Rewrite in full everything from the line containing "Olearia (29, 1528)" down to the line containing "Trollius (31, 2133)", both of those lines included, keeping each line's text and shifting its answer coordinates by adding 19 to every number.

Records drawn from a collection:
######

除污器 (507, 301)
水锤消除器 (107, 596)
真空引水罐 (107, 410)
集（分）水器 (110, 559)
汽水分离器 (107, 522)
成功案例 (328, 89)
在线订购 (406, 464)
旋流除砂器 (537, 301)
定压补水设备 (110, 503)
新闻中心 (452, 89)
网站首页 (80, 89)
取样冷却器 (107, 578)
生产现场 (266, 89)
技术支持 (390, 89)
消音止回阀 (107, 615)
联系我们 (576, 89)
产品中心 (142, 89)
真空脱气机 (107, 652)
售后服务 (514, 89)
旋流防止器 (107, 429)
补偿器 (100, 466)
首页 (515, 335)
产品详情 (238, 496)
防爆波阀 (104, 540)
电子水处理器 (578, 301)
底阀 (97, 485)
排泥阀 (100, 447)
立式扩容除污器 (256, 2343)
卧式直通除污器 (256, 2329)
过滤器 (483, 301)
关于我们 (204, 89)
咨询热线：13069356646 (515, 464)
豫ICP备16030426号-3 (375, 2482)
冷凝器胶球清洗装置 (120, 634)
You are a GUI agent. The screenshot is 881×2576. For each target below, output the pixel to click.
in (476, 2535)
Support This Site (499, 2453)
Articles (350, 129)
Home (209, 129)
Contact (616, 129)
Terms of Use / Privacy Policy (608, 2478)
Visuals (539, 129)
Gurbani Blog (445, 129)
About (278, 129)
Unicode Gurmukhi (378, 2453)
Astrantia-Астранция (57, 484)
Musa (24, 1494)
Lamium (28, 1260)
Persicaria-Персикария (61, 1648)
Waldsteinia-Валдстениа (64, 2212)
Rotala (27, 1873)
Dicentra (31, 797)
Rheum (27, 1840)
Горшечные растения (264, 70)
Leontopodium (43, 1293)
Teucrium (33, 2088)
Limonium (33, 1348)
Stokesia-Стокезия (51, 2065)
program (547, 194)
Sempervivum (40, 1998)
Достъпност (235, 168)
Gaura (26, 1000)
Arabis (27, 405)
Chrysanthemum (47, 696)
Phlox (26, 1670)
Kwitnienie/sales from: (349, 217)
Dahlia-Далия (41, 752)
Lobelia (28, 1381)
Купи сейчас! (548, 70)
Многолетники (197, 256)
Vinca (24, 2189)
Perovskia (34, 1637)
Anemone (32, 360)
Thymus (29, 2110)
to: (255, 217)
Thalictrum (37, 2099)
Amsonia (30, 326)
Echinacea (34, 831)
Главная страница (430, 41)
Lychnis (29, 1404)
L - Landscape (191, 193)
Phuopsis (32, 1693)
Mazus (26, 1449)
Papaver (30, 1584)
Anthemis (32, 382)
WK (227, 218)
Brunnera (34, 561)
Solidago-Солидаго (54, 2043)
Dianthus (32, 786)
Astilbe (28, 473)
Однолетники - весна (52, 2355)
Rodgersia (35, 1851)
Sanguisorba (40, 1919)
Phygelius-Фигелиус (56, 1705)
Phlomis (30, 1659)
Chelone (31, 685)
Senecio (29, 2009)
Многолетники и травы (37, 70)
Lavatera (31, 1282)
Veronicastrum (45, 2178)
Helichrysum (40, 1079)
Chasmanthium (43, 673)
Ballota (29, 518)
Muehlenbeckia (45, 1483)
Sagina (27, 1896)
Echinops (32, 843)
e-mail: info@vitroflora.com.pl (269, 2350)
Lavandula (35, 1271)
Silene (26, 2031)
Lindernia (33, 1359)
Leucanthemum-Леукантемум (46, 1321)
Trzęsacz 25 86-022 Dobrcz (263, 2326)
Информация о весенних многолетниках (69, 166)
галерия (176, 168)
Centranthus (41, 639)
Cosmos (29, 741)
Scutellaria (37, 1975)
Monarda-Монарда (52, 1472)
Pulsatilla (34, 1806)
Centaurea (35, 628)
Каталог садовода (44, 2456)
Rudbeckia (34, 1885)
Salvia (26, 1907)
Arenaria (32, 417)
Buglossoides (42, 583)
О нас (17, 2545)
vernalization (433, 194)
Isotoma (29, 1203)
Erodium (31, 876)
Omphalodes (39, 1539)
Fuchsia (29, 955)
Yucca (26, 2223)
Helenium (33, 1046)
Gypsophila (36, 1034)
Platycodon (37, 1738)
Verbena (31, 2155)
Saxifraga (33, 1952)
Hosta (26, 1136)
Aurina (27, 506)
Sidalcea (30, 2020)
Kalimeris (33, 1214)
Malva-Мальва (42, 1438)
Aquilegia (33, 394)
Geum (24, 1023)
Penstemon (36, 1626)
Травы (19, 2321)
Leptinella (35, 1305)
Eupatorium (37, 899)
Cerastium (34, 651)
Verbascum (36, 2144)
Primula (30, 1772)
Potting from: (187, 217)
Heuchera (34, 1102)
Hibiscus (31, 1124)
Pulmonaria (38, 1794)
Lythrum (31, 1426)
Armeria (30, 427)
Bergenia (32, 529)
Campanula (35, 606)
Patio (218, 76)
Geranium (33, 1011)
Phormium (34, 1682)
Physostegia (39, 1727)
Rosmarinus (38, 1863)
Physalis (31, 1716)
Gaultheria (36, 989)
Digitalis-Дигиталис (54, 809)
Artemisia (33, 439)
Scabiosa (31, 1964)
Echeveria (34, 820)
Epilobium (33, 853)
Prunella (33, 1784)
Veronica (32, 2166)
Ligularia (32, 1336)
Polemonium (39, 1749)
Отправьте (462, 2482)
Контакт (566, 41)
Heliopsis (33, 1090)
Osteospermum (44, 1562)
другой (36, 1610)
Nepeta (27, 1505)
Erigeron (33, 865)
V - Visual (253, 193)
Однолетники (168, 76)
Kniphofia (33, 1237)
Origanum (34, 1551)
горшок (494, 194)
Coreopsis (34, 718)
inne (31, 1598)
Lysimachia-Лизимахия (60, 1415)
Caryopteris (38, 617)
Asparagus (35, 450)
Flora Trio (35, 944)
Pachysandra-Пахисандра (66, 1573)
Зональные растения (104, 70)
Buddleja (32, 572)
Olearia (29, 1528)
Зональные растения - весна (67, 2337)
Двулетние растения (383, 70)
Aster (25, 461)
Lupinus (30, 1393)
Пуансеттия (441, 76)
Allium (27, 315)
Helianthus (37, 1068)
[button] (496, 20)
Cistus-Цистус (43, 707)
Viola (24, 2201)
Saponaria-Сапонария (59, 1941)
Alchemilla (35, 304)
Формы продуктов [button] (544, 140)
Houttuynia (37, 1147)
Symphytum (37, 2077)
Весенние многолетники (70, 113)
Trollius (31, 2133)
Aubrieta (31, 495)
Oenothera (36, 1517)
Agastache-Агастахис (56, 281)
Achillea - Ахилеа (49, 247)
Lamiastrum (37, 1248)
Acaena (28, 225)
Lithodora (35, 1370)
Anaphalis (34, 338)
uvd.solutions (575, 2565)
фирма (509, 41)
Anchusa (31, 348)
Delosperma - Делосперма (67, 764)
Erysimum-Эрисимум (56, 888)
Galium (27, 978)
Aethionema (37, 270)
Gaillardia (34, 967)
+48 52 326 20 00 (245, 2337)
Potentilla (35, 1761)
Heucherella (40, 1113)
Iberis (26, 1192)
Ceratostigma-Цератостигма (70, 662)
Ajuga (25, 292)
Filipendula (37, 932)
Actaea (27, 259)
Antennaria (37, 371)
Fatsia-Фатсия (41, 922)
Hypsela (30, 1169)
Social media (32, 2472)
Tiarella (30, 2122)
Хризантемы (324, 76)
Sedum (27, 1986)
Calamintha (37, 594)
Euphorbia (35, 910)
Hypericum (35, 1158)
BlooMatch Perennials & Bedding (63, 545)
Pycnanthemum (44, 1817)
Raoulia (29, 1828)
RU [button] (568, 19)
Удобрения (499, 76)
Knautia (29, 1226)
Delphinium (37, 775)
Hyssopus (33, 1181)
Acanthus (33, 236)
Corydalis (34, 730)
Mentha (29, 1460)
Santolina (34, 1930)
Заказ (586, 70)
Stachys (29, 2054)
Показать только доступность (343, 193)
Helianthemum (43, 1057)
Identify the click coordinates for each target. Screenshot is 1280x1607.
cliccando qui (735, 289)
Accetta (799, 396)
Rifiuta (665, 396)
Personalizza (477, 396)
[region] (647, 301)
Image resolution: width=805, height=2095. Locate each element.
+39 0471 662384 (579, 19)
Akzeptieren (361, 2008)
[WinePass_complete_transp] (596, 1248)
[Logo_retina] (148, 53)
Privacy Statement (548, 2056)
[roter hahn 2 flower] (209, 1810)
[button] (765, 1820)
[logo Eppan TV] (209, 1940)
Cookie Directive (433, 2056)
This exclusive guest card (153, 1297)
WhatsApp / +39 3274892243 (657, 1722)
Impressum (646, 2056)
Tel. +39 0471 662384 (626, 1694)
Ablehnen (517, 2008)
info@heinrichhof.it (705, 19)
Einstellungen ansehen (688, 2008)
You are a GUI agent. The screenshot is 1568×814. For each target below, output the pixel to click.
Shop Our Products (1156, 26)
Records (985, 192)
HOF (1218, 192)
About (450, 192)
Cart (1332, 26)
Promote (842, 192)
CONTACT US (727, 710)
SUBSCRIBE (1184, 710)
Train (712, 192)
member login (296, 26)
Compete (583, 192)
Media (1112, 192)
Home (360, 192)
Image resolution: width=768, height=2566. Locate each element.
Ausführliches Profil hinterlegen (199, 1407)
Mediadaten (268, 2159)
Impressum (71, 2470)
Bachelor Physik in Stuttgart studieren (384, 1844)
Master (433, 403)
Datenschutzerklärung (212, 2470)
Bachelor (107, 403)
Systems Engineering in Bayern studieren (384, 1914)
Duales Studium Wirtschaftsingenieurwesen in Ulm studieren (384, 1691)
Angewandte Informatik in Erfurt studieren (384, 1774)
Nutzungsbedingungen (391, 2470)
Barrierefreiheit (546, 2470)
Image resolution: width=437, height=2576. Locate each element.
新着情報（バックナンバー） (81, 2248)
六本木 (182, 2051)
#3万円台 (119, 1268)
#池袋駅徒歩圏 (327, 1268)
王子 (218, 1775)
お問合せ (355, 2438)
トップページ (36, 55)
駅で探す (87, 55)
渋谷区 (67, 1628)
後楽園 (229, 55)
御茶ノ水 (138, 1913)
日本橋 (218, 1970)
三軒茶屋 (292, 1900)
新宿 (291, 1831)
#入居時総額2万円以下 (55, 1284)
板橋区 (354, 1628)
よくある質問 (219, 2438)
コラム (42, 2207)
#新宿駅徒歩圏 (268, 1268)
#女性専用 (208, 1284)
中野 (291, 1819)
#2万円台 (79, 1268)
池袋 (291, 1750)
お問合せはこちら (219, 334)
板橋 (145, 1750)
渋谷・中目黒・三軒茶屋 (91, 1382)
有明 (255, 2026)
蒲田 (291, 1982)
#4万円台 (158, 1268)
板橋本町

######

_Result of the task_
Olearia (48, 1547)
Зональные растения - весна (86, 2356)
Двулетние растения (402, 89)
Aster (44, 480)
Lupinus (49, 1412)
Пуансеттия (460, 95)
Allium (46, 334)
Helianthus (56, 1087)
[button] (515, 39)
Cistus-Цистус (62, 726)
Viola (43, 2220)
Saponaria-Сапонария (78, 1960)
Alchemilla (54, 323)
Формы продуктов [button] (563, 159)
Houttuynia (56, 1166)
Symphytum (56, 2096)
Весенние многолетники (89, 132)
Trollius (50, 2152)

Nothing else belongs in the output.